By Kristina Latham, Tricia Small, Dylan Carter
The Austin skyline is to be changed by 2015 as Rainey Street develops new hotel skyscrapers and better bars leaving Austinites and businesses to adjust to the alterations.
Rainey Street, located near Lady Bird Lake and Interstate 35, is known as a part of the Historic District in Austin, TX. Before the many bars and businesses, Rainey Street was a quiet residential area. Many of the houses are a bungalow style and it was added to the National Register of Historic Places in 1985.
All that history is changing as the addition of multiple hotels and condos along Rainey Street transform the eclectic strip of mostly privately owned bars into a more commercially developed area.
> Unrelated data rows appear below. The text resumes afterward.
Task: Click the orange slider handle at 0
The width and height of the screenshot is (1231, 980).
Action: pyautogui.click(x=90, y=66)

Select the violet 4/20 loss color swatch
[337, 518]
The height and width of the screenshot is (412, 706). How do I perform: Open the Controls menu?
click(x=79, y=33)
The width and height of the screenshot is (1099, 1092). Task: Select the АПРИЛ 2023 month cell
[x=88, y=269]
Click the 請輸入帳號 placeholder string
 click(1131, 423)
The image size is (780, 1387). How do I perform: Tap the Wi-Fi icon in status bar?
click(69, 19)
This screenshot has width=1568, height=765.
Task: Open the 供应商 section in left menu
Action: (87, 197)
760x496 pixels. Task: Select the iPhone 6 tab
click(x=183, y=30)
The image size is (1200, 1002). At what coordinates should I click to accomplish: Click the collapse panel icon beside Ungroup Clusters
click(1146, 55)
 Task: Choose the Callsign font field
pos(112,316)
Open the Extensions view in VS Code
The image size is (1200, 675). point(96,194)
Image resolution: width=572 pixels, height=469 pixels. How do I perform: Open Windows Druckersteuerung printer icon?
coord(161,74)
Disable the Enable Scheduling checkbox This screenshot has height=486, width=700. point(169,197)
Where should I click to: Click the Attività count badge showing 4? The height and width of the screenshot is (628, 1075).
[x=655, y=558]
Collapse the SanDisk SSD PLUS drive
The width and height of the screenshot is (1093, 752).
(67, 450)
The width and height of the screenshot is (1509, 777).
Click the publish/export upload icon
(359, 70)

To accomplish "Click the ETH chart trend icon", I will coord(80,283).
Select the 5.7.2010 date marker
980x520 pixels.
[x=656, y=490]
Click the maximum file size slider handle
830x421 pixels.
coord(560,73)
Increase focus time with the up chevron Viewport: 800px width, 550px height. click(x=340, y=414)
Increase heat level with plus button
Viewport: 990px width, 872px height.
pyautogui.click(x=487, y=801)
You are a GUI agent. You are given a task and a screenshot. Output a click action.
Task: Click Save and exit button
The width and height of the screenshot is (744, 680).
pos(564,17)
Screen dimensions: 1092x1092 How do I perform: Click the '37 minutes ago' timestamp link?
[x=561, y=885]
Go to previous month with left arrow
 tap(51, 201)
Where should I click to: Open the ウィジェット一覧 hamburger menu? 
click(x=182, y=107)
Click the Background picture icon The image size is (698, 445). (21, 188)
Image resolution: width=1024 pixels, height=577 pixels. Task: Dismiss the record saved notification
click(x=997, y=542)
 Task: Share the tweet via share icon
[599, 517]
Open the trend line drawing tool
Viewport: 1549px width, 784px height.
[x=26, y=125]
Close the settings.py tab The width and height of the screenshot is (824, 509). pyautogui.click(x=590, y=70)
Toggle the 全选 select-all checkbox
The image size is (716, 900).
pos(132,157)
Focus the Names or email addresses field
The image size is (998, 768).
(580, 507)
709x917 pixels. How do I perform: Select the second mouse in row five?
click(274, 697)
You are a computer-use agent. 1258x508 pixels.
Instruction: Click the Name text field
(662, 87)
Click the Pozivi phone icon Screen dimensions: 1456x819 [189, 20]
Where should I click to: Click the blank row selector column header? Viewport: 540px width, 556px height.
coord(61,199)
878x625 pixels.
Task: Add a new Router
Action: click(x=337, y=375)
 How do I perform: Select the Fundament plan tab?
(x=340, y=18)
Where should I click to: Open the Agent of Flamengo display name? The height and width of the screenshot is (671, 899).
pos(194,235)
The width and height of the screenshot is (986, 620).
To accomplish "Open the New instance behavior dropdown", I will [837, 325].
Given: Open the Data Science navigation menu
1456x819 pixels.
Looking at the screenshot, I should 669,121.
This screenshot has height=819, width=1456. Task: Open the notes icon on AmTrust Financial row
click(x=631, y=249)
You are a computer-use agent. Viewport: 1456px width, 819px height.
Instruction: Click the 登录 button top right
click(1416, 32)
Because of the new business, most of the bars and small businesses are forced to close up or revamp their style to fit in.
Lustre Pearl, the first bar on Rainey Street, recently closed its doors “to make way for a high-rise,” according to KVUE reporter Heather Kovar.
If not closing their doors altogether, many bars along Rainey Street are revamping their buildings or being bought out by larger investors hoping to capitalize on Rainey’s popularity. Rabbit’s Lounge has undergone renovations to become a newer and better bar, hoping to keep pace with the many the new bars coming to Rainey Street. Andrea Grimes, reporter for Eater-Austin, a news site for upcoming eateries, got the report on it.
“Rabbit’s Lounge on East Sixth Street officially shuttered last fall,” Grimes reports, “and the space is now set to be revived with an infusion of new, Rainey Street-filtered blood.”
With all the changes, Austin’s Rainey Street will soon look more like a hotel and condo strip rather than a historical landmark. According to Jude Galligan, Downtown Austin Blog (DAB).org writer, there are 7 total hotel and/or apartment buildings set to pop up on Rainey Street. Those include: Fairmont Austin, Waller Center, Hotel Van Zandt, Millennium Rainey, Rainey Tower, Skyhouse Austin and North Shore Lofts.
“New apartment high rises and an influx of new bars,” Galligan writes. “Things are really happening in Rainey.”
Although officials say the new buildings will bring jobs to Austin, the famous bar street will never be the same. There will be skyscrapers, more commercial bars, less historic charm, and Rainey Street will be a temporary home for thousands of tourists each year. With these new changes occurring, some Austinites are unsure how to feel about the ‘new’ Rainey Street.
“It’s a shame it’s changing,” Michael Watts, a frequent Rainey Street goer, said. “There’s nothing like this place anywhere else.”
Though the Austin skyline will forever be changed, Rainey Street will always be a part of historic district.